Recorded data →

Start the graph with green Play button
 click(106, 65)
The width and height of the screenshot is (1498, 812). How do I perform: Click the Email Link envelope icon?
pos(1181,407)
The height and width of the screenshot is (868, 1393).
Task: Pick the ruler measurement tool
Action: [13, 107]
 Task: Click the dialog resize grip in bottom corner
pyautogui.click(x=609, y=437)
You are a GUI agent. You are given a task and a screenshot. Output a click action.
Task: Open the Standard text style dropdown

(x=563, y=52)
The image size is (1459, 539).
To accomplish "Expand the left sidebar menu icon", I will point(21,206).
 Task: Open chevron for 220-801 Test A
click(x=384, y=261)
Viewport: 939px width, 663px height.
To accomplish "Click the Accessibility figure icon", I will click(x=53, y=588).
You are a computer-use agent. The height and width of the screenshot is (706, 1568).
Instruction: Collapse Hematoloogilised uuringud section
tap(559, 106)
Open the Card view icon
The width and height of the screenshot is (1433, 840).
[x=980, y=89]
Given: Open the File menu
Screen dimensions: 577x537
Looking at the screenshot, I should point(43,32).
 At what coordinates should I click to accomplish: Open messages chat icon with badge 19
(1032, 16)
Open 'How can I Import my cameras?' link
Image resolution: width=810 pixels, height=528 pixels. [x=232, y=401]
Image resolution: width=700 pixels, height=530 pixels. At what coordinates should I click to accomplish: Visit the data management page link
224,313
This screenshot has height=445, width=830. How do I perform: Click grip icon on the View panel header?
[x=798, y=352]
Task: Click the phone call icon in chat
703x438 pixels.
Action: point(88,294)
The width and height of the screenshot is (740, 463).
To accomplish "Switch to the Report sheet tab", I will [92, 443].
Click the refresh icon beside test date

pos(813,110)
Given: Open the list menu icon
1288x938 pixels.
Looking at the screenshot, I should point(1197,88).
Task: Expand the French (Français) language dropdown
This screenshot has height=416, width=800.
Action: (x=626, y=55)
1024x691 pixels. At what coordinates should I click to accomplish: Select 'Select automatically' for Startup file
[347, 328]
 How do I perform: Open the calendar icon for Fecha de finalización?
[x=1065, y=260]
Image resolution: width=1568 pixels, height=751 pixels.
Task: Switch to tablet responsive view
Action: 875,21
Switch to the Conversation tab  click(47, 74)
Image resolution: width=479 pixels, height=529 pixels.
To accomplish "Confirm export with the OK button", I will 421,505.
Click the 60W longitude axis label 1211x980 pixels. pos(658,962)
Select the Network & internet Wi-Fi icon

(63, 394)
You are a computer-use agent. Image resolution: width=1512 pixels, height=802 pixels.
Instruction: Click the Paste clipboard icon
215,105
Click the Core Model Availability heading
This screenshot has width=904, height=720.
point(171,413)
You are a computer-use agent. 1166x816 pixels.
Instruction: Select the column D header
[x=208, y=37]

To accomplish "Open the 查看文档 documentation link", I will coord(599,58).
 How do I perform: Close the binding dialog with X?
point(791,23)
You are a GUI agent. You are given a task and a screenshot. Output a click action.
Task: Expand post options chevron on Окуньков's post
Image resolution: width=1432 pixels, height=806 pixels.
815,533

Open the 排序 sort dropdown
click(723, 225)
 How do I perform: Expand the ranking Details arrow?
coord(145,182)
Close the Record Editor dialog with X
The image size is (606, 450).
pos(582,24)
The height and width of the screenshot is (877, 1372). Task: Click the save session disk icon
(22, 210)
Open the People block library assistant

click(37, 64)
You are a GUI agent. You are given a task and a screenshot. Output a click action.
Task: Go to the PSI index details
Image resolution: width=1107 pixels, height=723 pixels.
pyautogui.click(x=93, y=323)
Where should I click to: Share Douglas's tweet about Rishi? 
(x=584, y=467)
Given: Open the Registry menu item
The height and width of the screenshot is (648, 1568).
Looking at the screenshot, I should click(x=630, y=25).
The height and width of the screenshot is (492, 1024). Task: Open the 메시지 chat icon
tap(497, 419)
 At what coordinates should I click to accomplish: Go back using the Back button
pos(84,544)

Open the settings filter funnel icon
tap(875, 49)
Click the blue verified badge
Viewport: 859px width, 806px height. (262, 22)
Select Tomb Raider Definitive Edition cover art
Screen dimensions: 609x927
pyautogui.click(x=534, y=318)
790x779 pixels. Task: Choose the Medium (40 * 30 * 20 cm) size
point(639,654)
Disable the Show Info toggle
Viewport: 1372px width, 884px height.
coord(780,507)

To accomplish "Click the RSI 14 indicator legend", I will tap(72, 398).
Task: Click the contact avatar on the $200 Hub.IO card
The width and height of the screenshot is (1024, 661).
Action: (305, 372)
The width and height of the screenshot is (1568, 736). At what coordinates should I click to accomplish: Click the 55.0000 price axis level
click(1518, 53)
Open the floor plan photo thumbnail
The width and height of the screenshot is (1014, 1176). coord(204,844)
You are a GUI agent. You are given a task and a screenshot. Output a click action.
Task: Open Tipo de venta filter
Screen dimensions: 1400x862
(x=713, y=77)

Exercise details →
How many lines of the items contain the word "dialog"? Matching is case-sensitive; reply with the number alone.

Task result →
3